> [Work order]
Please repeat, exactly as written, the line containing "Where should I" and every line after it through the end of the records below.

> [Data in this exercise]

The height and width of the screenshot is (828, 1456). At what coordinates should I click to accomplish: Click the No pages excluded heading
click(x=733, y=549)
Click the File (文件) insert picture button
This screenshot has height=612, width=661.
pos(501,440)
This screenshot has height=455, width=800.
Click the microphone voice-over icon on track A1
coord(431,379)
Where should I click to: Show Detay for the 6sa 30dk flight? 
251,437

> [Reply]
Where should I click to: Show Detay for the 6sa 30dk flight? 
251,437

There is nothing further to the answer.